There were 2,127 households in Rossmoor, of which 1.5% had children under the age of 18 living in them. Of all households, 28.3% were married-couple households, 16.2% were households with a male householder and no spouse or partner present, and 52.0% were households with a female householder and no spouse or partner present. About 61.4% of all households were made up of individuals and 51.7% had someone living alone who was 65 years of age or older.

There were 2,333 housing units, of which 8.8% were vacant. The homeowner vacancy rate was 2.4% and the rental vacancy rate was 1.8%.

===2010 census===

The 2010 United States census counted 2,666 people, 1,966 households, and 617 families in the CDP. The population density was 2947.6 /mi2. There were 2,257 housing units at an average density of 2495.4 /mi2. The racial makeup was 93.96% (2,505) White, 4.31% (115) Black or African American, 0.08% (2) Native American, 1.01% (27) Asian, 0.00% (0) Pacific Islander, 0.15% (4) from other races, and 0.49% (13) from two or more races. Hispanic or Latino of any race were 2.63% (70) of the population.

Of the 1,966 households, 0.0% had children under the age of 18; 27.3% were married couples living together; 3.5% had a female householder with no husband present and 68.6% were non-families. Of all households, 65.5% were made up of individuals and 57.6% had someone living alone who was 65 years of age or older. The average household size was 1.36 and the average family size was 2.03.

0.0% of the population were under the age of 18, 0.1% from 18 to 24, 0.8% from 25 to 44, 16.4% from 45 to 64, and 82.7% who were 65 years of age or older. The median age was 77.9 years. For every 100 females, the population had 50.6 males. For every 100 females ages 18 and older there were 50.6 males.

===2000 census===
As of the 2000 United States census there were 3,129 people, 2,131 households, and 790 families living in the CDP. The population density was 1,342.3 /km2. There were 2,345 housing units at an average density of 1,006.0 /km2. The racial makeup of the CDP was 97.95% White, 0.96% African American, 0.10% Native American, 0.51% Asian, 0.06% from other races, and 0.42% from two or more races. Hispanic or Latino of any race were 0.51% of the population.

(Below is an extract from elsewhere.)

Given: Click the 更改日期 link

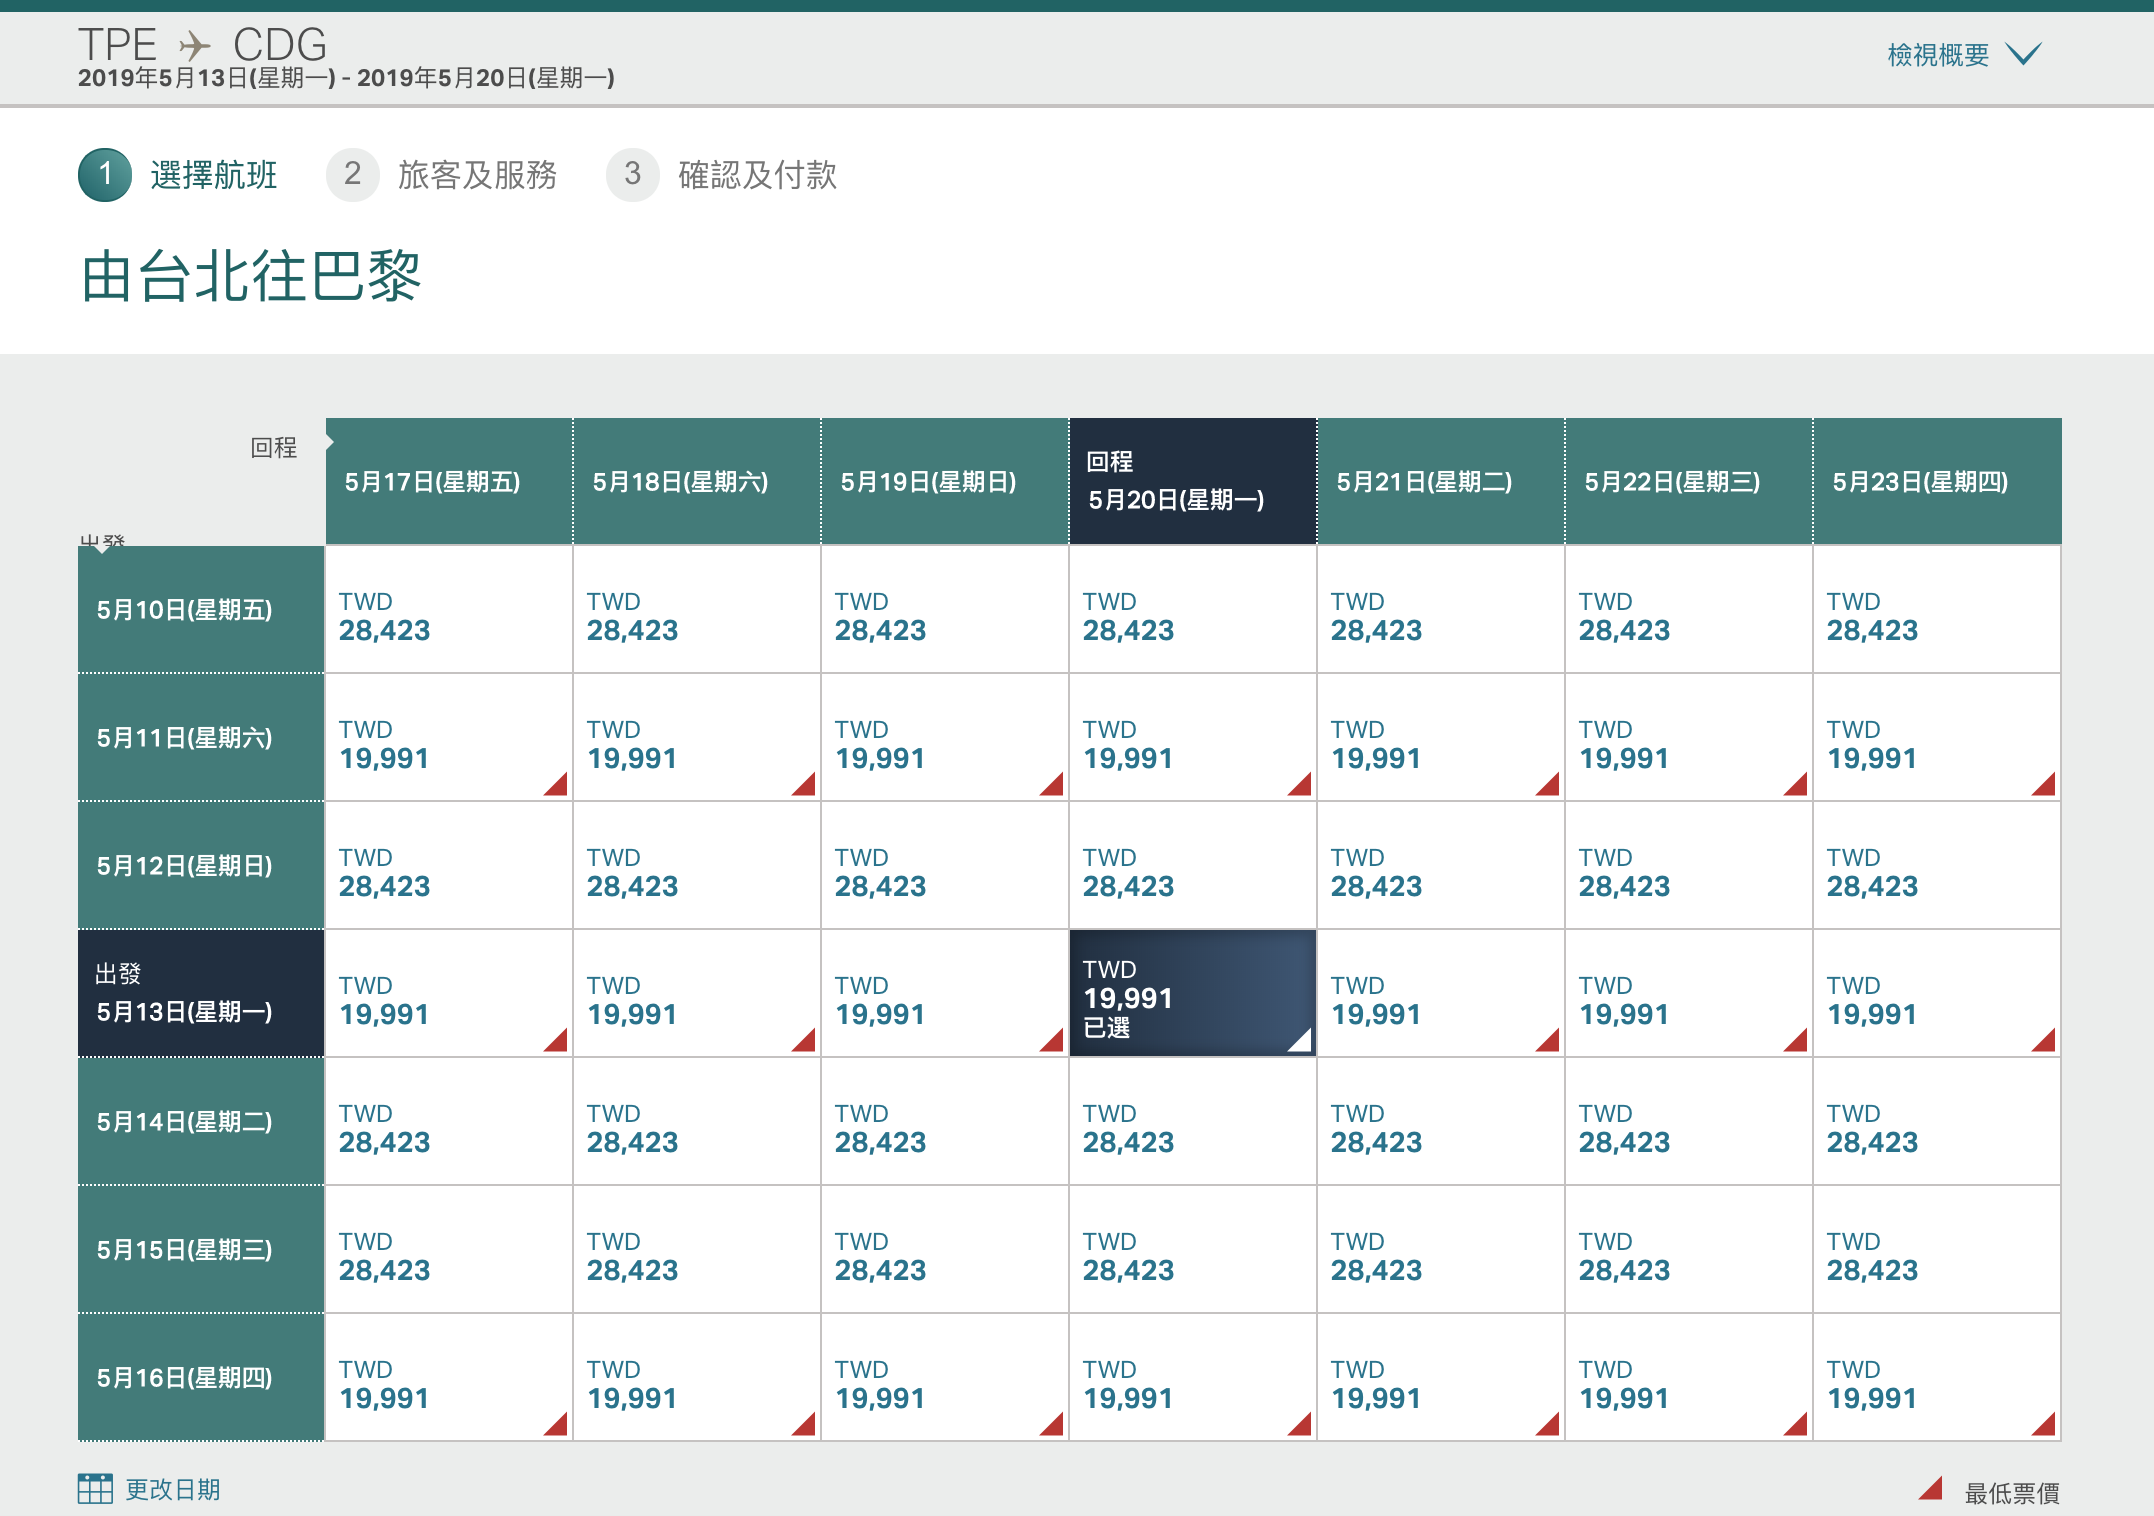Looking at the screenshot, I should tap(173, 1490).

There were 2,131 households, out of which none had children under the age of 18 living with them, 33.8% were married couples living together, 2.6% had a female householder with no husband present, and 62.9% were non-families. 61.1% of all households were made up of individuals, and 56.4% had someone living alone who was 65 years of age or older. The average household size was 1.40 and the average family size was 2.03.

In the CDP the population was spread out, with 0.1% under the age of 18, 0.1% from 18 to 24, 0.6% from 25 to 44, 9.8% from 45 to 64, and 89.5% who were 65 years of age or older. The median age was 77 years. For every 100 females, there were 50.1 males. For every 100 females age 18 and over, there were 50.1 males.

The median income for a household in the CDP was $33,104, and the median income for a family was $41,847. Males had a median income of $65,385 versus $38,750 for females. The per capita income for the CDP was $31,178. About 1.1% of families and 4.3% of the population were below the poverty line, including none of those under age 18 and 3.1% of those age 65 or over.